With Laura Figueroa Hernandez
EXCERPTS FROM THE WHISTLEBLOWER COMPLAINT
In the course of my official duties, I have received information from multiple U.S. Government officials that the President of the United States is using the power of his office to solicit interference from a foreign country in the 2020 U.S. election.
This interference includes, among other things, pressuring a foreign country to investigate one of the President’s main domestic political rivals. The President’s personal lawyer, Mr. Rudolph Giuliani, is a central figure in this effort. Attorney General Barr appears to be involved as well.
I am deeply concerned that the actions described below constitute “a serious or flagrant problem, abuse, or violation of law or Executive Order” that “does not include differences of opinions concerning public policy matters,” consistent with the definition of an “urgent concern” in 50 U.S.C. §3033(k)(5)(G). I am therefore fulfilling my duty to report this information, through proper legal channels, to the relevant authorities.
I am also concerned that these actions pose risks to U.S. national security and undermine the U.S. Government’s efforts to deter and counter foreign interference in U.S. elections.
Multiple White House officials with direct knowledge of the call informed me that, after an initial exchange of pleasantries, the President used the remainder of the call to advance his personal interests. Namely, he sought to pressure the Ukrainian leader to take actions to help the President’s 2020 reelection bid.

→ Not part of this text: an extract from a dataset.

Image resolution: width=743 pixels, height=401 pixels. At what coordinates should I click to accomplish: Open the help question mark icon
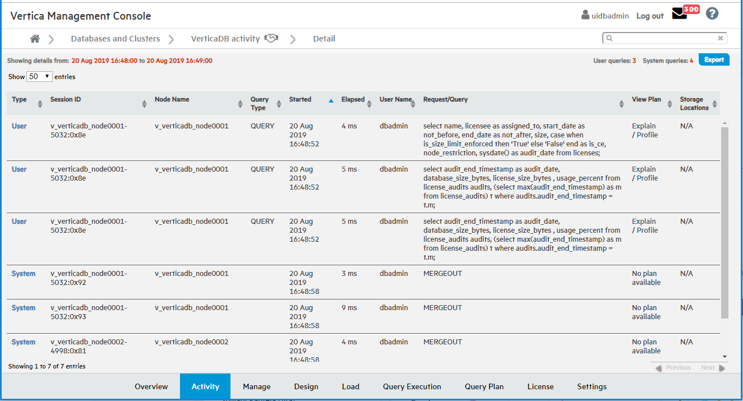click(712, 14)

According to the White House officials who had direct knowledge of the call, the President pressured Mr. Zelenskyy to, inter alia: initiate or continue an investigation into the activities of former Vice President Joseph Biden and his son, Hunter Biden; assist in purportedly uncovering that allegations of Russian interference in the 2016 U.S. presidential election originated in Ukraine, with a specific request that the Ukrainian leader locate and turn over servers used by the Democratic National Committee (DNC) and examined by the U.S. cyber security firm Crowdstrike,3 which initially reported that Russian hackers had penetrated the DNC’s networks in 2016; and meet or speak with two people the President named explicitly as his personal envoys on these matters, Mr. Giuliani and Attorney General Barr, to whom the President referred multiple times in tandem.

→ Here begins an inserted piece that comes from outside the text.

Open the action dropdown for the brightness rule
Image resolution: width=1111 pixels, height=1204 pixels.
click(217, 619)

The White House officials who told me this information were deeply disturbed by what had transpired in the phone call.
They told me that there was already a “discussion ongoing” with White House lawyers about how to treat the call because of the likelihood, in the officials’ retelling, that they had witnessed the President abuse his office for personal gain.

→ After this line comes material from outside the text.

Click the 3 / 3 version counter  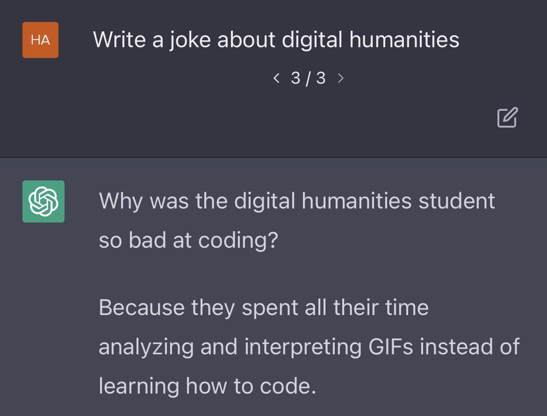point(308,78)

In the days following the phone call, I learned from multiple U.S. officials that senior White House officials had intervened to “lock down” all records of the phone call, especially the official word-for-word transcript of the call that was produced—as is customary—by the White House Situation Room.
In his multitude of public statements leading up to and in the wake of the publication of this article, Mr. Giuliani confirmed that he was focused on encouraging Ukrainian authorities to pursue investigations into alleged Ukrainian interference in the 2016 U.S. election and alleged wrongdoing by the Biden family.
Starting in mid-May, I heard from multiple U.S. officials that they were deeply concerned by what they viewed as Mr. Giuliani’s circumvention of national security decisionmaking processes to engage with Ukrainian officials and relay messages back and forth between Kyiv and the President.